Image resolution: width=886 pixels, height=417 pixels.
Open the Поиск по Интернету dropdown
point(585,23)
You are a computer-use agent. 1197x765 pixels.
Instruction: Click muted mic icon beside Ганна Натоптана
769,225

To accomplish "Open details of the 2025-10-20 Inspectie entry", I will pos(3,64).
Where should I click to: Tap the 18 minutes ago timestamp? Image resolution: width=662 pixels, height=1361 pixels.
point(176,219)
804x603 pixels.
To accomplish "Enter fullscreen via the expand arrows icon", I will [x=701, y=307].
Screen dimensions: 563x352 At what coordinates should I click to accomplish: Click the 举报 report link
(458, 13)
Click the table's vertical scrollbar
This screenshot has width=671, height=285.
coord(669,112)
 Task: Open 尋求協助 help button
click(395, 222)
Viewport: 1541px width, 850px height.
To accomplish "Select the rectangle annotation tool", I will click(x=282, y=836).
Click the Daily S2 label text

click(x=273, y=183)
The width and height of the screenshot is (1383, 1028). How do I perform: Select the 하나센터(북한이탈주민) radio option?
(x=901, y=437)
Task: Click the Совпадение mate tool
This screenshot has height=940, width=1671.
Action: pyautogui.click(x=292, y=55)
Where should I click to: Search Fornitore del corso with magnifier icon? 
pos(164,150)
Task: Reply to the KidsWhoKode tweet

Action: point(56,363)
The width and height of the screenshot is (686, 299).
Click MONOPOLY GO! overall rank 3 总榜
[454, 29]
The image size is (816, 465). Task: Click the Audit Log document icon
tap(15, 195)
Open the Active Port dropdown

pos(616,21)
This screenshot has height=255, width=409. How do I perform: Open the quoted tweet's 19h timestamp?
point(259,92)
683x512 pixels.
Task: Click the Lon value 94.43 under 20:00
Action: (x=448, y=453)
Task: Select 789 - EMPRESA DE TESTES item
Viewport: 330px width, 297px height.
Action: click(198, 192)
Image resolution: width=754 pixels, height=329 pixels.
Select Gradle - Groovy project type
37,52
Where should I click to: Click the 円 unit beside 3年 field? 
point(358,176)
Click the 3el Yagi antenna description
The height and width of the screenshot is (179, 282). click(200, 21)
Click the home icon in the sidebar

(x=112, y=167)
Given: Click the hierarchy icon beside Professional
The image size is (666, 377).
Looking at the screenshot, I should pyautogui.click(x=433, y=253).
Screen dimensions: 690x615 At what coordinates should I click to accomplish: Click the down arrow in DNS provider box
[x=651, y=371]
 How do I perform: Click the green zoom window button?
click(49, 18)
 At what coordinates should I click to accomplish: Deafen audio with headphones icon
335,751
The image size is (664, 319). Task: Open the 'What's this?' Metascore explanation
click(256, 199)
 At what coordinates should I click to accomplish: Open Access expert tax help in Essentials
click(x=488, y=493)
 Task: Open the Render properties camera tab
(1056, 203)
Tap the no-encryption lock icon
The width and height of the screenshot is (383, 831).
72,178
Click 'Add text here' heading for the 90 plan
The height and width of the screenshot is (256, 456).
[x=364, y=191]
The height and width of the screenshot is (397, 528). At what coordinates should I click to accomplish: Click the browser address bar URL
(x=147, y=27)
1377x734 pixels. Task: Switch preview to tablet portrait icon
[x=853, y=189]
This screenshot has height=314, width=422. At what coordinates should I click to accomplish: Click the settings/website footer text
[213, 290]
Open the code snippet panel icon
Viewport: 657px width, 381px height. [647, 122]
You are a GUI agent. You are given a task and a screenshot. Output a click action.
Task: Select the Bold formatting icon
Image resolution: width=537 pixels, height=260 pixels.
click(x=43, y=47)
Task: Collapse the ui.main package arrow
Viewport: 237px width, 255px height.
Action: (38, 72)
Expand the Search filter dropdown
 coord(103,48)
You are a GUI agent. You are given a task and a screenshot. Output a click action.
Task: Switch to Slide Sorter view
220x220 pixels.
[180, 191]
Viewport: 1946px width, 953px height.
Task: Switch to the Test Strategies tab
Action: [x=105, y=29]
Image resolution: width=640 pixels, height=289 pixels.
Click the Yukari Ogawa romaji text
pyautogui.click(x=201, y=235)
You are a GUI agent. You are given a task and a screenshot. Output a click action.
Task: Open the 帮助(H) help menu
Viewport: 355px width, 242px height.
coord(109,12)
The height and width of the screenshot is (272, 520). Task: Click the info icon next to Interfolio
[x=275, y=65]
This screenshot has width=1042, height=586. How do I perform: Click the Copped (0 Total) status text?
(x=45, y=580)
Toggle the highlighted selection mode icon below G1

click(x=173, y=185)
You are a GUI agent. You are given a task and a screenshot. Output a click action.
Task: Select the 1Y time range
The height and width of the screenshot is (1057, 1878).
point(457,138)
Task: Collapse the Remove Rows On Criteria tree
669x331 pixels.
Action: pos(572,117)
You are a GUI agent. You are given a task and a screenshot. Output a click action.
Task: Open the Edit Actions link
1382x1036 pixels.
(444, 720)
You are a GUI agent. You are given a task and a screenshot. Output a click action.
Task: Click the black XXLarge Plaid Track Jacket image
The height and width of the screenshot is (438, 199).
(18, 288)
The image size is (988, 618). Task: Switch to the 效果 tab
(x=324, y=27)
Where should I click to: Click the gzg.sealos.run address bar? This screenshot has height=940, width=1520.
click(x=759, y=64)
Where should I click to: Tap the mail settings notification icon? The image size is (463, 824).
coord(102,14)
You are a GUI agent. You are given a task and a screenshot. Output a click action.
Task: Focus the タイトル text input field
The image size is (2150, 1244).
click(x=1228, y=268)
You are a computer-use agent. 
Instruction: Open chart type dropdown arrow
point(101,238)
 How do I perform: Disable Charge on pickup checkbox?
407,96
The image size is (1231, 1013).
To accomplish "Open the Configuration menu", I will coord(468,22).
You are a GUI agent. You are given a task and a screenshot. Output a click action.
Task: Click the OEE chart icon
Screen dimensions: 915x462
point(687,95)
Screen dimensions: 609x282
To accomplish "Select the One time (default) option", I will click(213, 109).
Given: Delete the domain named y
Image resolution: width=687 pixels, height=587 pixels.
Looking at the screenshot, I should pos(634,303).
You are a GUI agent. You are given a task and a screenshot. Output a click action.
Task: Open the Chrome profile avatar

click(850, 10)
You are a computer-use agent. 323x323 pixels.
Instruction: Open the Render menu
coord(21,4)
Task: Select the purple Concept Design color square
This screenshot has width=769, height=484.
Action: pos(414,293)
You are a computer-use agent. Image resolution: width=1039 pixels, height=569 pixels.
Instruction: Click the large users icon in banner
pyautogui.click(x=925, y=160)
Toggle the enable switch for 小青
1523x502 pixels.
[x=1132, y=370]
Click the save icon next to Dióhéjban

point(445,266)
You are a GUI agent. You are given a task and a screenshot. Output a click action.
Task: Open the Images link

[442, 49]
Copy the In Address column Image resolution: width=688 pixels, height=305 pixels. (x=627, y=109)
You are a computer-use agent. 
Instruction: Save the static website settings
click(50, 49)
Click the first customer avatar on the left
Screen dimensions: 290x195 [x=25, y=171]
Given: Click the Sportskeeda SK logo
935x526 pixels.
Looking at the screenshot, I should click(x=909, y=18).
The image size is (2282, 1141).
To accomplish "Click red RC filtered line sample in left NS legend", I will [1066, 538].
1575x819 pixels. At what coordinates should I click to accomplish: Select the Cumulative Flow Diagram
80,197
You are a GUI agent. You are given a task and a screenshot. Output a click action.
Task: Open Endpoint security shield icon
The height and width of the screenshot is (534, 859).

============================================================

**The problem**
Write out all of the data above line for line, reproducing each line precisely as it stands.

**Result of this task**
Image resolution: width=886 pixels, height=417 pixels.
Open the Поиск по Интернету dropdown
point(585,23)
You are a computer-use agent. 1197x765 pixels.
Instruction: Click muted mic icon beside Ганна Натоптана
769,225

To accomplish "Open details of the 2025-10-20 Inspectie entry", I will pos(3,64).
Where should I click to: Tap the 18 minutes ago timestamp? Image resolution: width=662 pixels, height=1361 pixels.
point(176,219)
804x603 pixels.
To accomplish "Enter fullscreen via the expand arrows icon", I will [x=701, y=307].
Screen dimensions: 563x352 At what coordinates should I click to accomplish: Click the 举报 report link
(458, 13)
Click the table's vertical scrollbar
This screenshot has width=671, height=285.
coord(669,112)
 Task: Open 尋求協助 help button
click(395, 222)
Viewport: 1541px width, 850px height.
To accomplish "Select the rectangle annotation tool", I will click(x=282, y=836).
Click the Daily S2 label text

click(x=273, y=183)
The width and height of the screenshot is (1383, 1028). How do I perform: Select the 하나센터(북한이탈주민) radio option?
(x=901, y=437)
Task: Click the Совпадение mate tool
This screenshot has height=940, width=1671.
Action: pyautogui.click(x=292, y=55)
Where should I click to: Search Fornitore del corso with magnifier icon? 
pos(164,150)
Task: Reply to the KidsWhoKode tweet

Action: point(56,363)
The width and height of the screenshot is (686, 299).
Click MONOPOLY GO! overall rank 3 总榜
[454, 29]
The image size is (816, 465). Task: Click the Audit Log document icon
tap(15, 195)
Open the Active Port dropdown

pos(616,21)
This screenshot has height=255, width=409. How do I perform: Open the quoted tweet's 19h timestamp?
point(259,92)
683x512 pixels.
Task: Click the Lon value 94.43 under 20:00
Action: (x=448, y=453)
Task: Select 789 - EMPRESA DE TESTES item
Viewport: 330px width, 297px height.
Action: click(198, 192)
Image resolution: width=754 pixels, height=329 pixels.
Select Gradle - Groovy project type
37,52
Where should I click to: Click the 円 unit beside 3年 field? 
point(358,176)
Click the 3el Yagi antenna description
The height and width of the screenshot is (179, 282). click(200, 21)
Click the home icon in the sidebar

(x=112, y=167)
Given: Click the hierarchy icon beside Professional
The image size is (666, 377).
Looking at the screenshot, I should pyautogui.click(x=433, y=253).
Screen dimensions: 690x615 At what coordinates should I click to accomplish: Click the down arrow in DNS provider box
[x=651, y=371]
 How do I perform: Click the green zoom window button?
click(49, 18)
 At what coordinates should I click to accomplish: Deafen audio with headphones icon
335,751
The image size is (664, 319). Task: Open the 'What's this?' Metascore explanation
click(256, 199)
 At what coordinates should I click to accomplish: Open Access expert tax help in Essentials
click(x=488, y=493)
 Task: Open the Render properties camera tab
(1056, 203)
Tap the no-encryption lock icon
The width and height of the screenshot is (383, 831).
72,178
Click 'Add text here' heading for the 90 plan
The height and width of the screenshot is (256, 456).
[x=364, y=191]
The height and width of the screenshot is (397, 528). At what coordinates should I click to accomplish: Click the browser address bar URL
(x=147, y=27)
1377x734 pixels. Task: Switch preview to tablet portrait icon
[x=853, y=189]
This screenshot has height=314, width=422. At what coordinates should I click to accomplish: Click the settings/website footer text
[213, 290]
Open the code snippet panel icon
Viewport: 657px width, 381px height. [647, 122]
You are a GUI agent. You are given a task and a screenshot. Output a click action.
Task: Select the Bold formatting icon
Image resolution: width=537 pixels, height=260 pixels.
click(x=43, y=47)
Task: Collapse the ui.main package arrow
Viewport: 237px width, 255px height.
Action: (38, 72)
Expand the Search filter dropdown
 coord(103,48)
You are a GUI agent. You are given a task and a screenshot. Output a click action.
Task: Switch to Slide Sorter view
220x220 pixels.
[180, 191]
Viewport: 1946px width, 953px height.
Task: Switch to the Test Strategies tab
Action: [x=105, y=29]
Image resolution: width=640 pixels, height=289 pixels.
Click the Yukari Ogawa romaji text
pyautogui.click(x=201, y=235)
You are a GUI agent. You are given a task and a screenshot. Output a click action.
Task: Open the 帮助(H) help menu
Viewport: 355px width, 242px height.
coord(109,12)
The height and width of the screenshot is (272, 520). Task: Click the info icon next to Interfolio
[x=275, y=65]
This screenshot has width=1042, height=586. How do I perform: Click the Copped (0 Total) status text?
(x=45, y=580)
Toggle the highlighted selection mode icon below G1

click(x=173, y=185)
You are a GUI agent. You are given a task and a screenshot. Output a click action.
Task: Select the 1Y time range
The height and width of the screenshot is (1057, 1878).
point(457,138)
Task: Collapse the Remove Rows On Criteria tree
669x331 pixels.
Action: pos(572,117)
You are a GUI agent. You are given a task and a screenshot. Output a click action.
Task: Open the Edit Actions link
1382x1036 pixels.
(444, 720)
You are a GUI agent. You are given a task and a screenshot. Output a click action.
Task: Click the black XXLarge Plaid Track Jacket image
The height and width of the screenshot is (438, 199).
(18, 288)
The image size is (988, 618). Task: Switch to the 效果 tab
(x=324, y=27)
Where should I click to: Click the gzg.sealos.run address bar? This screenshot has height=940, width=1520.
click(x=759, y=64)
Where should I click to: Tap the mail settings notification icon? The image size is (463, 824).
coord(102,14)
You are a GUI agent. You are given a task and a screenshot. Output a click action.
Task: Focus the タイトル text input field
The image size is (2150, 1244).
click(x=1228, y=268)
You are a computer-use agent. 
Instruction: Open chart type dropdown arrow
point(101,238)
 How do I perform: Disable Charge on pickup checkbox?
407,96
The image size is (1231, 1013).
To accomplish "Open the Configuration menu", I will coord(468,22).
You are a GUI agent. You are given a task and a screenshot. Output a click action.
Task: Click the OEE chart icon
Screen dimensions: 915x462
point(687,95)
Screen dimensions: 609x282
To accomplish "Select the One time (default) option", I will click(213, 109).
Given: Delete the domain named y
Image resolution: width=687 pixels, height=587 pixels.
Looking at the screenshot, I should pos(634,303).
You are a GUI agent. You are given a task and a screenshot. Output a click action.
Task: Open the Chrome profile avatar

click(850, 10)
You are a computer-use agent. 323x323 pixels.
Instruction: Open the Render menu
coord(21,4)
Task: Select the purple Concept Design color square
This screenshot has width=769, height=484.
Action: pos(414,293)
You are a computer-use agent. Image resolution: width=1039 pixels, height=569 pixels.
Instruction: Click the large users icon in banner
pyautogui.click(x=925, y=160)
Toggle the enable switch for 小青
1523x502 pixels.
[x=1132, y=370]
Click the save icon next to Dióhéjban

point(445,266)
You are a GUI agent. You are given a task and a screenshot. Output a click action.
Task: Open the Images link

[442, 49]
Copy the In Address column Image resolution: width=688 pixels, height=305 pixels. (x=627, y=109)
You are a computer-use agent. 
Instruction: Save the static website settings
click(50, 49)
Click the first customer avatar on the left
Screen dimensions: 290x195 [x=25, y=171]
Given: Click the Sportskeeda SK logo
935x526 pixels.
Looking at the screenshot, I should click(x=909, y=18).
The image size is (2282, 1141).
To accomplish "Click red RC filtered line sample in left NS legend", I will [1066, 538].
1575x819 pixels. At what coordinates should I click to accomplish: Select the Cumulative Flow Diagram
80,197
You are a GUI agent. You are given a task and a screenshot. Output a click action.
Task: Open Endpoint security shield icon
The height and width of the screenshot is (534, 859).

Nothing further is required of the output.